WHAT TO WORK ON:
The lines to reproduce run from the one containing "This screenshot has width=706, height=412." through the final line of the entries; write them out exactly and add nothing.

DATA EXTRACTS:

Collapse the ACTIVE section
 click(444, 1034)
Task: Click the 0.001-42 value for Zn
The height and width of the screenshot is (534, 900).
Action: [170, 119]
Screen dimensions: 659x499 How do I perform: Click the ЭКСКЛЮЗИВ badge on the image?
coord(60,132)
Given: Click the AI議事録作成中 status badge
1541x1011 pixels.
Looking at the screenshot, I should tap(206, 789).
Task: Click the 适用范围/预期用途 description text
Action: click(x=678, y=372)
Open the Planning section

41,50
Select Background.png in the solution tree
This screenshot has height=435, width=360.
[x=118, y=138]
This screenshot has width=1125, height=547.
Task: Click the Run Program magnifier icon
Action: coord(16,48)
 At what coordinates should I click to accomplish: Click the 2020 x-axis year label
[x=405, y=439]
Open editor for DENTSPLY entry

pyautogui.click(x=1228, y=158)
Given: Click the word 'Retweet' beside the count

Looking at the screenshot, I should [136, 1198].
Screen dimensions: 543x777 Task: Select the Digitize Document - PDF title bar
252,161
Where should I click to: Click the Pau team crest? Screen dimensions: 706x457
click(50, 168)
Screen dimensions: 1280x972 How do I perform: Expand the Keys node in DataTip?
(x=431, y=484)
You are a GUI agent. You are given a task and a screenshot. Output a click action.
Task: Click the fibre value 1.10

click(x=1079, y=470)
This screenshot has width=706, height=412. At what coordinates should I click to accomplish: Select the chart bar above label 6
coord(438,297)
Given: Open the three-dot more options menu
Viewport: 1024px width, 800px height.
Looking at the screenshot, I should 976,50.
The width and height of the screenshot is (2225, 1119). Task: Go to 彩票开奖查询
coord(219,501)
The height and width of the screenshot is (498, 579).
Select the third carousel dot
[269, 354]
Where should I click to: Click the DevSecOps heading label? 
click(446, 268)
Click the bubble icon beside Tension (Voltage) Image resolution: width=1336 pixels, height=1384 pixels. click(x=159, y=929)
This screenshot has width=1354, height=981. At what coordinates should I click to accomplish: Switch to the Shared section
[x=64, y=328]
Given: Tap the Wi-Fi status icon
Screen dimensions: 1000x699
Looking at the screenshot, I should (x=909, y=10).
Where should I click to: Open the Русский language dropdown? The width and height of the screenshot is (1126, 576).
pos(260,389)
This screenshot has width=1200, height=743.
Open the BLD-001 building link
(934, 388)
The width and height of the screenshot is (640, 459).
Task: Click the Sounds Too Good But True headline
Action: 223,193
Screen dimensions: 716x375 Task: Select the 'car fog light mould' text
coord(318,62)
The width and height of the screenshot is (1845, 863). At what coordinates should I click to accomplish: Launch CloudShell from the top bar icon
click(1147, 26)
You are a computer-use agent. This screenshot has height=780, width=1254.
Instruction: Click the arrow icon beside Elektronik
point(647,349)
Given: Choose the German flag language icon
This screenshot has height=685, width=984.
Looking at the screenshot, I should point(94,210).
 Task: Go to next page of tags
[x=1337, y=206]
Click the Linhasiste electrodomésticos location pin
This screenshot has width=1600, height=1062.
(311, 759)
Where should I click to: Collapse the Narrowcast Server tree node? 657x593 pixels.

SOLUTION TO THIS EXERCISE:
This screenshot has width=706, height=412. At what coordinates should I click to accomplish: Select the chart bar above label 6
coord(438,297)
Given: Open the three-dot more options menu
Viewport: 1024px width, 800px height.
Looking at the screenshot, I should 976,50.
The width and height of the screenshot is (2225, 1119). Task: Go to 彩票开奖查询
coord(219,501)
The height and width of the screenshot is (498, 579).
Select the third carousel dot
[269, 354]
Where should I click to: Click the DevSecOps heading label? 
click(446, 268)
Click the bubble icon beside Tension (Voltage) Image resolution: width=1336 pixels, height=1384 pixels. click(x=159, y=929)
This screenshot has width=1354, height=981. At what coordinates should I click to accomplish: Switch to the Shared section
[x=64, y=328]
Given: Tap the Wi-Fi status icon
Screen dimensions: 1000x699
Looking at the screenshot, I should (x=909, y=10).
Where should I click to: Open the Русский language dropdown? The width and height of the screenshot is (1126, 576).
pos(260,389)
This screenshot has width=1200, height=743.
Open the BLD-001 building link
(934, 388)
The width and height of the screenshot is (640, 459).
Task: Click the Sounds Too Good But True headline
Action: 223,193
Screen dimensions: 716x375 Task: Select the 'car fog light mould' text
coord(318,62)
The width and height of the screenshot is (1845, 863). At what coordinates should I click to accomplish: Launch CloudShell from the top bar icon
click(1147, 26)
You are a computer-use agent. This screenshot has height=780, width=1254.
Instruction: Click the arrow icon beside Elektronik
point(647,349)
Given: Choose the German flag language icon
This screenshot has height=685, width=984.
Looking at the screenshot, I should point(94,210).
 Task: Go to next page of tags
[x=1337, y=206]
Click the Linhasiste electrodomésticos location pin
This screenshot has width=1600, height=1062.
(311, 759)
Where should I click to: Collapse the Narrowcast Server tree node? 657x593 pixels.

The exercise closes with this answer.